ID.me is being raked over the coals by the House Committee on Oversight and Reform for reportedly inflating stimulus-related fraud losses by hundreds of billions of dollars.

ID.me said $414 billion was lost (about 50% of total benefits paid out), while the Department of Labor estimated the real figure was 10 times less, at $45.7 billion (about 6% of total benefits paid out).

At the heart of the matter isn’t that ID.me gave a high estimate. Rather, it’s that they used that alarming estimate to help sell their identity services to states that had not yet purchased their software.

Are They Both Wrong? Probably.

While ID.me may have been overly pessimistic about the extent of fraud, the opposite might be true of the government’s statistics -which seem far too low.

In fact, both of their estimates are probably both wrong, as California alone lost $20 Billion and New York State alone lost $11 billion, which makes the $45 billion number ridiculously low. On the other hand, I also doubt that 50% of unemployment dollars were lost to fraud, as ID.me claimed.

The truth is that it was probably somewhere in the middle. According to Jake Emry, a Fraud Prevention SME with NICE Actimize- the real number was probably about $87 billion (about 10% of total claims paid).

In fact, Jake, who is never one to downplay the impacts of fraud, says, “the funds were a very big round of fraudster venture capital” – much of which is being used to fuel even more crimes now.

ID.me Officially Responded To The Governments Accusations Yesterday

ID.me issued a press release this week to respond to the inflated fraud number claims.

In the release, they defended their fraud assessment and claimed that they had not used the high fraud number for sales efforts.

“ID.me based our initial estimate on our observations detecting and preventing identity fraud between 2020 and 2021. We had already been helping more than 20 states to address surges in COVID-related benefit applications before formulating a perspective on an overall fraud figure.”

They also defended their $400 million number and pointed to the fact that even the Department of Labor couldn’t seem to put their finger on the size of the problem.

Blake Hall – ID.me Published Fraud Numbers As Concerned Citizens

Blake Hall, the often outspoken CEO of ID.me, claims they published the fraud estimate as “concerned citizens” that were shocked at the level of fraud they were witnessing in the program.

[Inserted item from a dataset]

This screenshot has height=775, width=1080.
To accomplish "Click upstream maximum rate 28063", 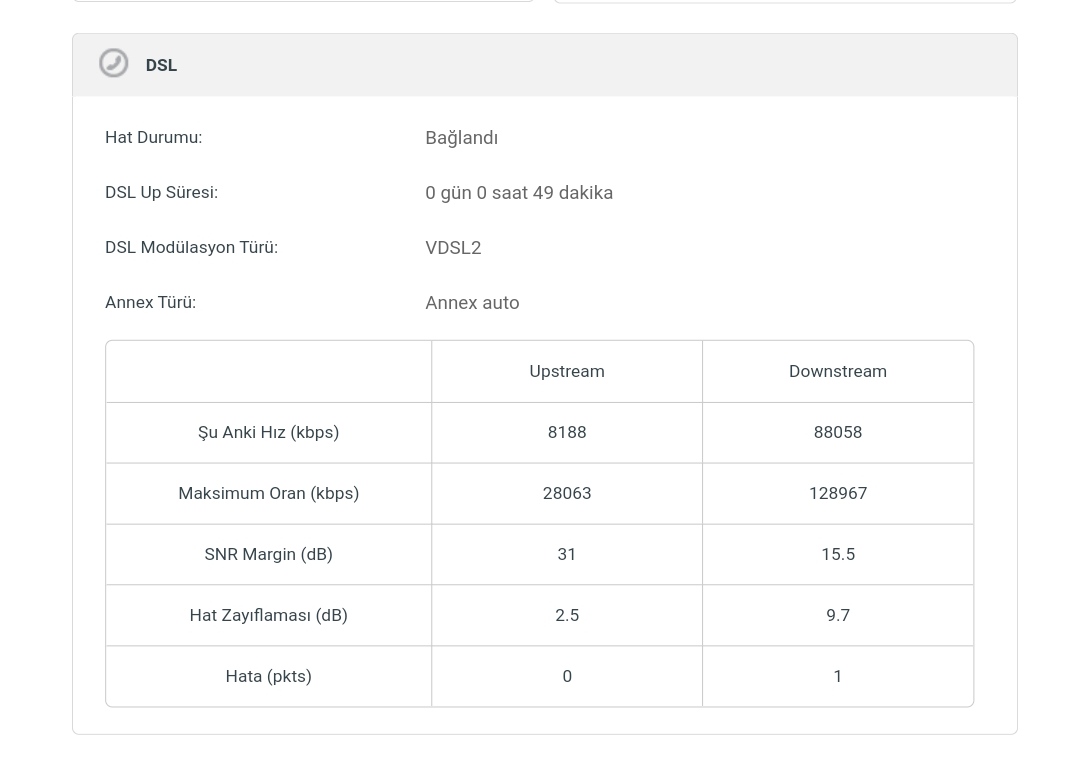I will 567,493.
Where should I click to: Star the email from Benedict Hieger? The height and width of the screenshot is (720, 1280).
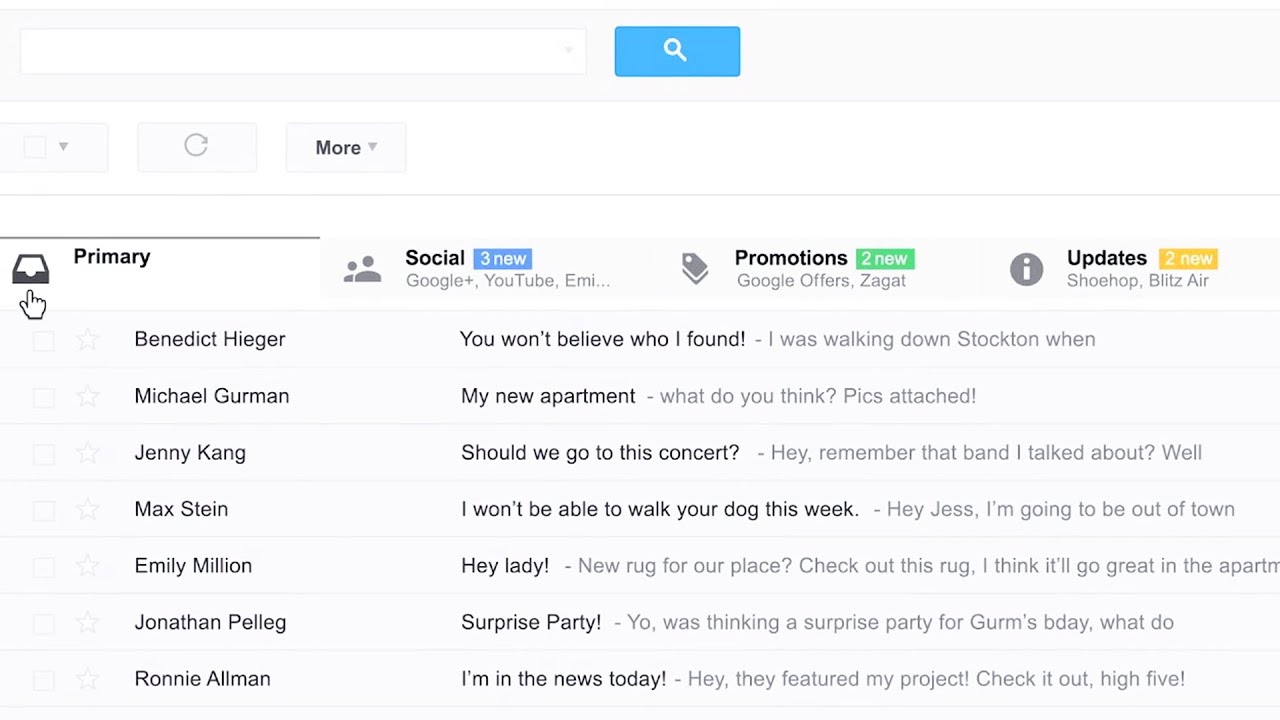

They, after all were working with 26 state agencies to provide fraud detection services at the time the estimate was published.

What Do You Think?

So what do you think? Do you think ID.me deserves to be raked over the coals for providing an estimate of losses that many think is too high?

Personally, I think the government agencies might want to do more self-reflection in this matter. Pointing the finger at ID.me to lay the blame on what went wrong with unemployment benefits during COVID is completely missing the point.

After all, $87 billion was probably stolen from the program. That’s no drop in the bucket. Maybe we should focus on what went wrong with the program, not ID.me’s fraud estimates.